A violência contra a mulher é uma realidade persistente que atravessa corpos, territórios e histórias. Diante desse cenário, pensar em estratégias de redução de danos não é apenas necessário — é urgente. Reduzir danos significa acolher, escutar e criar caminhos possíveis de cuidado e reconstrução, mesmo em contextos adversos.
As linguagens artísticas têm se mostrado ferramentas potentes nesse processo. A música, a dança, o teatro, a poesia e as artes visuais abrem espaços de expressão onde muitas vezes a palavra não alcança. Por meio da arte, mulheres encontram formas de narrar suas dores, ressignificar suas vivências e reconstruir sua autoestima. O fazer artístico coletivo fortalece vínculos, cria redes de apoio e rompe o isolamento que a violência costuma impor.

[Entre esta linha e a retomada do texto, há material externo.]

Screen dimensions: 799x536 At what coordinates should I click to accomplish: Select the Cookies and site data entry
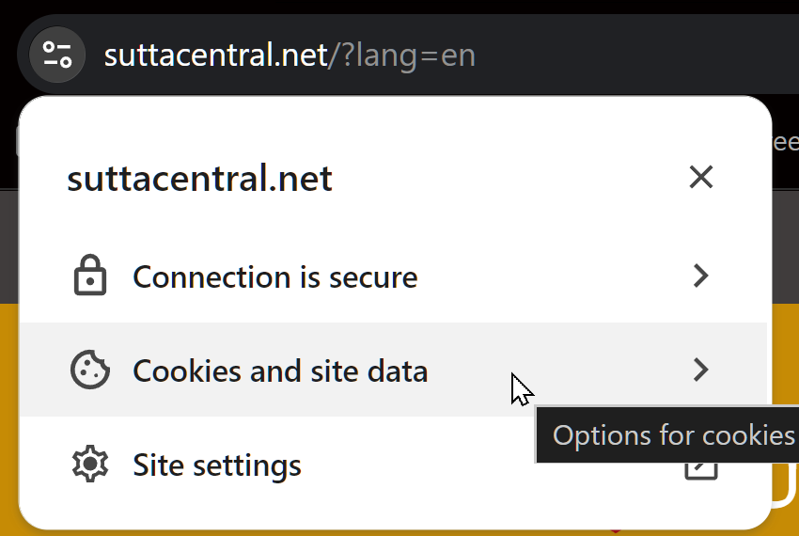280,370
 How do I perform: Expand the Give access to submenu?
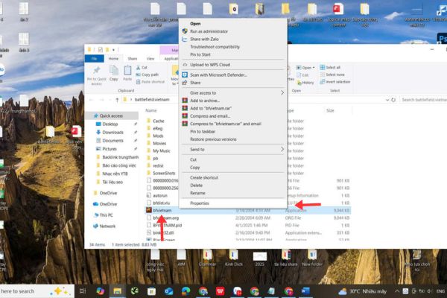(282, 92)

Nesse sentido, o artivismo — a junção entre arte e ativismo — surge como um caminho transformador. Ao mesmo tempo em que promove processos de cura individual e coletiva, também denuncia desigualdades e provoca reflexões sociais. O tambor, o canto e o corpo em movimento tornam-se instrumentos de resistência e afirmação da vida.
A cultura popular, em especial, carrega saberes ancestrais que nos ensinam sobre comunidade, pertencimento e cuidado. Ao valorizar essas práticas, ampliamos as possibilidades de enfrentamento à violência, construindo estratégias que dialogam com a realidade das mulheres em seus territórios.
Falar em redução de danos no contexto da violência feminina é reconhecer que cada passo importa. A arte não substitui políticas públicas, mas pode caminhar junto a elas, fortalecendo subjetividades e abrindo caminhos de transformação.
Que possamos seguir criando, tocando, cantando e dançando — não apenas como expressão estética, mas como ato político, como gesto de cuidado e como construção de novos futuros possíveis.